CBR Predictor tool
📋 CBR Predictor tool · detailed description
The California Bearing Ratio (CBR) is a key parameter for pavement design, representing the strength of subgrade, subbase, and base materials. This tool predicts CBR using five commonly measured soil parameters, eliminating the need for time‑consuming laboratory tests. It is developed using a Random Forest regression model trained on a comprehensive soil database, achieving an accuracy of 81% (R² score).
🔢 Input parameters
🪨 Gravel fraction
Particle size > 4.75 mm, expressed as a decimal (0–1). Higher gravel content generally increases CBR, but the relationship is captured by the ensemble model.
🧪 Fines fraction
Percentage passing 0.075 mm sieve (silt & clay), decimal. Increased fines reduce strength due to higher plasticity and lower friction.
💧 Liquid Limit (LL)
Water content at which soil passes from plastic to liquid state (decimal). High LL indicates compressible, weak soil.
📊 MDD (g/cc)
Maximum Dry Density from compaction test. Denser packing usually correlates with higher CBR.
🌧️ OMC (decimal)
Optimum Moisture Content. Soils with high OMC often have more fines/organics, reducing strength.
📌 Output interpretation
CBR < 3Very poor
Stabilisation required (lime/cement). Not suitable for pavement layers.
3 – 7Poor / Fair
Low‑volume rural roads, thin surfacing.
7 – 20Fair / Good
Subgrade for moderate traffic, possible capping layer.
20 – 50Good / Excellent
Suitable for subbase, highway subbase.
> 50Excellent
Base course material, heavy highways, airfields.
✨ interactive features
- ✅ Live strength gauge – doughnut chart shows CBR percentage relative to 100%.

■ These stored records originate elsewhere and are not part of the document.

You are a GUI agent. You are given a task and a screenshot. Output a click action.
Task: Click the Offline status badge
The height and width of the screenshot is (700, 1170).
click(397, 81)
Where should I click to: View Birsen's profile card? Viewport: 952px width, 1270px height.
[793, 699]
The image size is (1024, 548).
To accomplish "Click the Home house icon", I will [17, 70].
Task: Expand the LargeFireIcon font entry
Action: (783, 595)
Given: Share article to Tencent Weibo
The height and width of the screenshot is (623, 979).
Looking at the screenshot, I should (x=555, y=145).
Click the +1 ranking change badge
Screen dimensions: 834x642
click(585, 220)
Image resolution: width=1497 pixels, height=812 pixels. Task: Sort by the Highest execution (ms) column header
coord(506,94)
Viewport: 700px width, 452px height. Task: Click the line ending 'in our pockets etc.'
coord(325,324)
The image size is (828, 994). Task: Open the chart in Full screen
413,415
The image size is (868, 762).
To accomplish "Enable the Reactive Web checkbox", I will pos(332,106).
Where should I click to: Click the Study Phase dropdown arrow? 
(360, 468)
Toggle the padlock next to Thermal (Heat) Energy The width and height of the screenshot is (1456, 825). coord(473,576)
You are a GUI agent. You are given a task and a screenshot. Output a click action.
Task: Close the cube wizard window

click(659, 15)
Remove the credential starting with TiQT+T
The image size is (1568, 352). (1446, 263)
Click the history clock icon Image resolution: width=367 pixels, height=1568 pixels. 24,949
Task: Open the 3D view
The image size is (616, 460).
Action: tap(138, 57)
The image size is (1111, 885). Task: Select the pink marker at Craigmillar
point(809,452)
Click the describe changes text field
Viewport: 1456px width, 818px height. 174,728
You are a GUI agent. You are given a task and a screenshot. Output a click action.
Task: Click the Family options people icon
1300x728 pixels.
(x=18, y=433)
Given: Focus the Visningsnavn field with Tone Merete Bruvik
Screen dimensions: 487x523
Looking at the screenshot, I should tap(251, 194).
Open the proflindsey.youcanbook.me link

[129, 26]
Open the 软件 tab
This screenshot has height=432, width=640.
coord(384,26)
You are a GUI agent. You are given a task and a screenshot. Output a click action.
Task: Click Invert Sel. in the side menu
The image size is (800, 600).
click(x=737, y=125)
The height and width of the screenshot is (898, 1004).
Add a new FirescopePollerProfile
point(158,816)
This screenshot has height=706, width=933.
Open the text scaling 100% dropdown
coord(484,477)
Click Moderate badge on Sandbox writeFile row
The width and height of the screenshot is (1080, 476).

- ✅ Soil composition pie – visualises gravel/fines/sand fractions (sand = 1 – gravel – fines).
- ✅ Moving pointer meter – classic strength scale with color gradient.
- ✅ PDF report –一键 download with all inputs, results, and NeuroCivil.com watermark.
- ✅ Instant re‑calculation on button click, responsive layout for mobile.
🧑🔬 intended use
Geotechnical engineers, students, and pavement designers for preliminary subgrade assessment. Always verify with laboratory CBR for final design.
Version 2.0 – Random Forest model trained on 500+ soil samples.